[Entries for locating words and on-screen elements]

# # # # # # #

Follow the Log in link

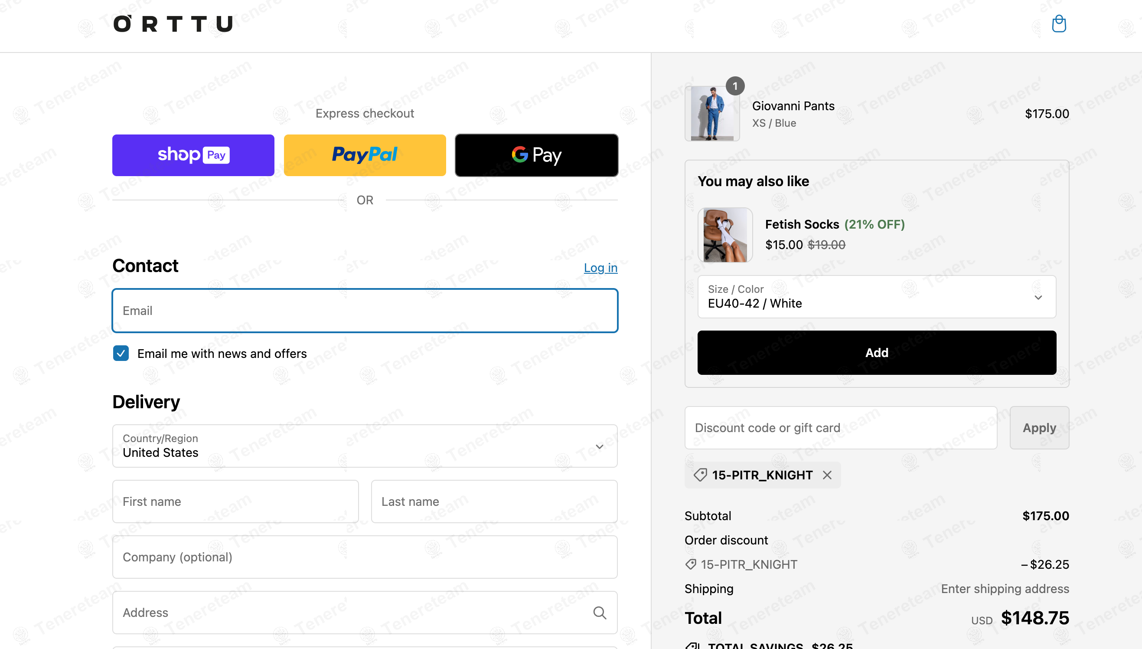click(x=600, y=267)
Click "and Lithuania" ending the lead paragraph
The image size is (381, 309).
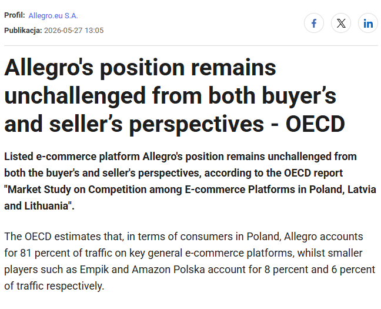pyautogui.click(x=36, y=206)
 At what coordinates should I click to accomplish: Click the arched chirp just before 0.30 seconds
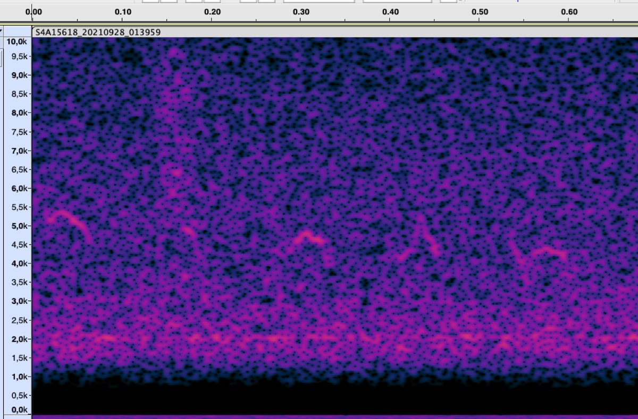coord(307,235)
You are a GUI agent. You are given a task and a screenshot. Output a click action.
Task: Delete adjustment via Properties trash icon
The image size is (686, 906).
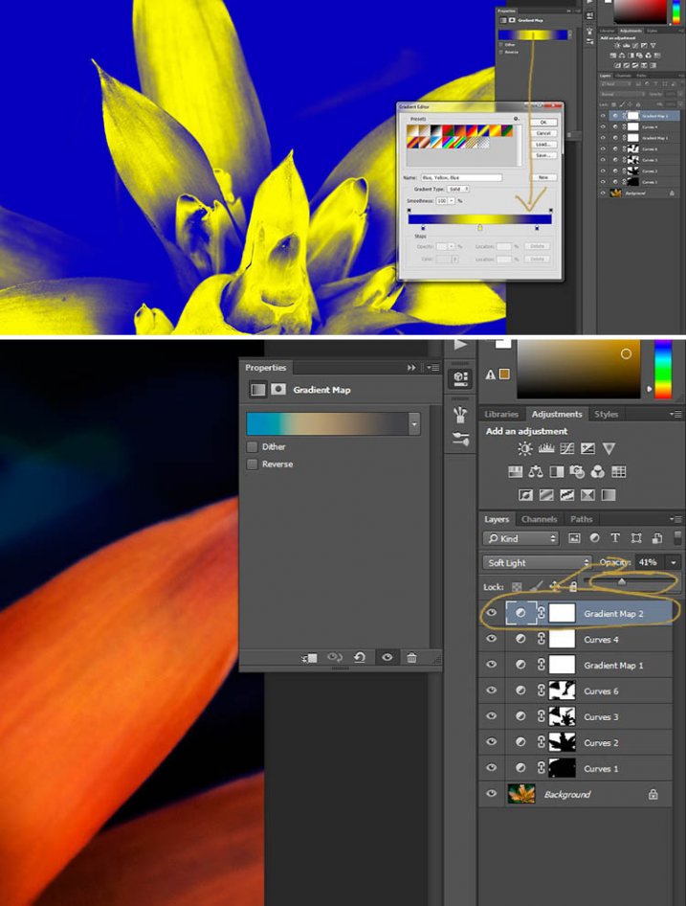(411, 658)
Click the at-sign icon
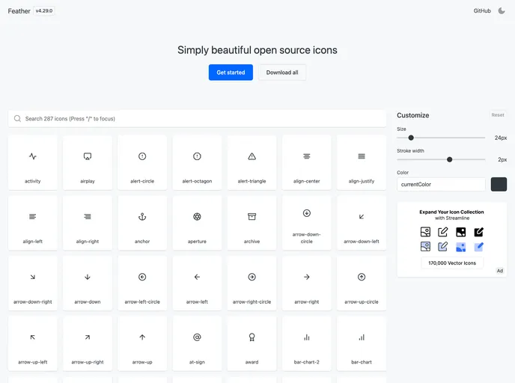 click(x=197, y=343)
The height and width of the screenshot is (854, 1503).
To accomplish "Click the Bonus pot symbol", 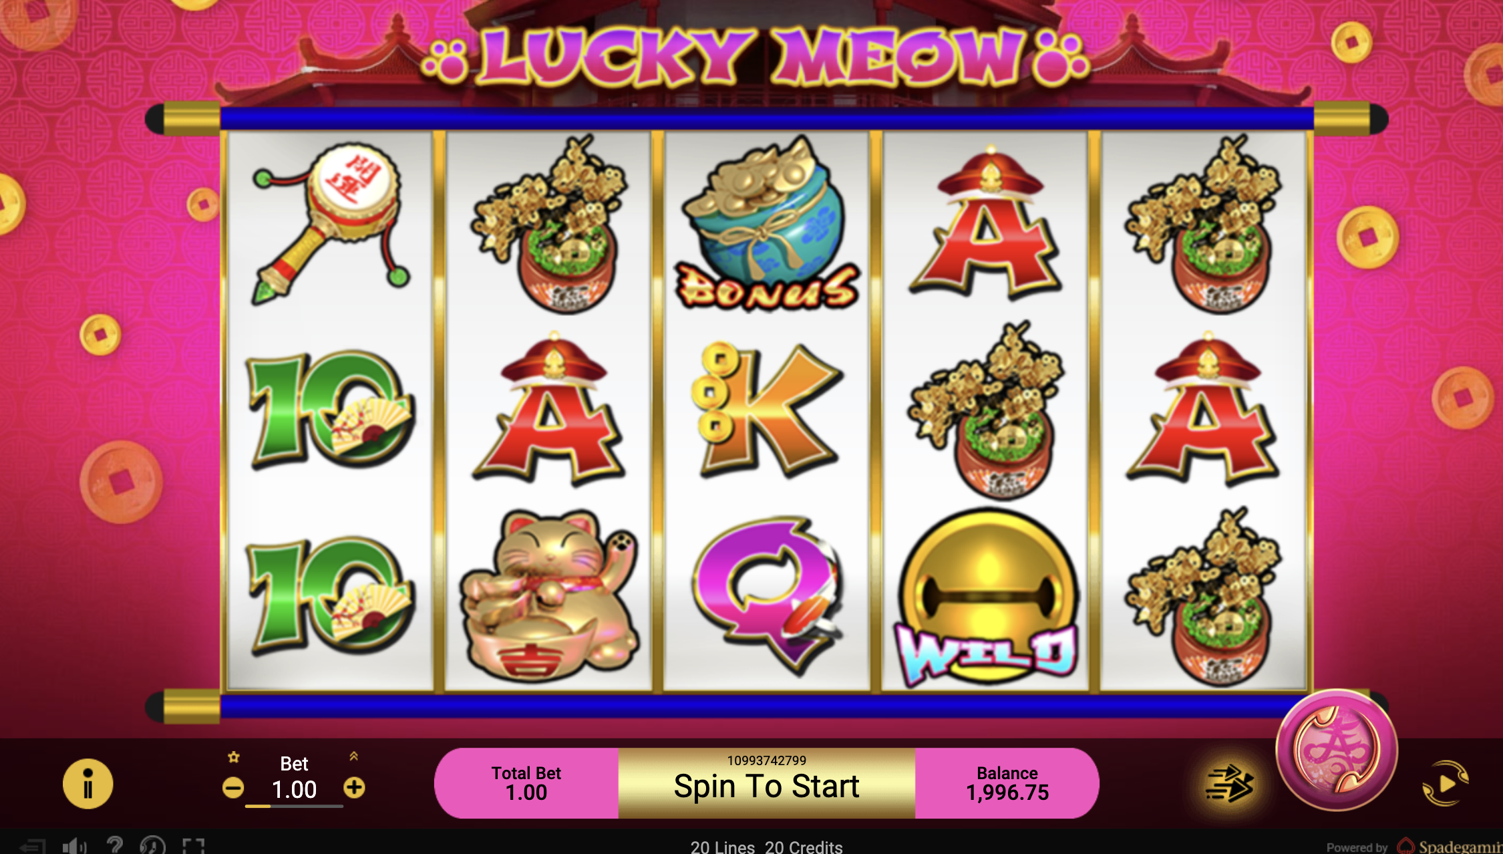I will pyautogui.click(x=766, y=223).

# # # # # # #

▶ _Goal_:
Please repeat the lines starting at the first one and ending at the line that contains "click(x=197, y=343)", swapping "image size" for "screenshot size" and changing nothing else. Leave the pictures out of your answer.

▶ _Result for this exercise_:
Follow the Log in link

click(x=600, y=267)
Click "and Lithuania" ending the lead paragraph
The screenshot size is (381, 309).
pyautogui.click(x=36, y=206)
 At what coordinates should I click to accomplish: Click the arched chirp just before 0.30 seconds
coord(307,235)
You are a GUI agent. You are given a task and a screenshot. Output a click action.
Task: Delete adjustment via Properties trash icon
The screenshot size is (686, 906).
(411, 658)
Click the at-sign icon
 click(x=197, y=343)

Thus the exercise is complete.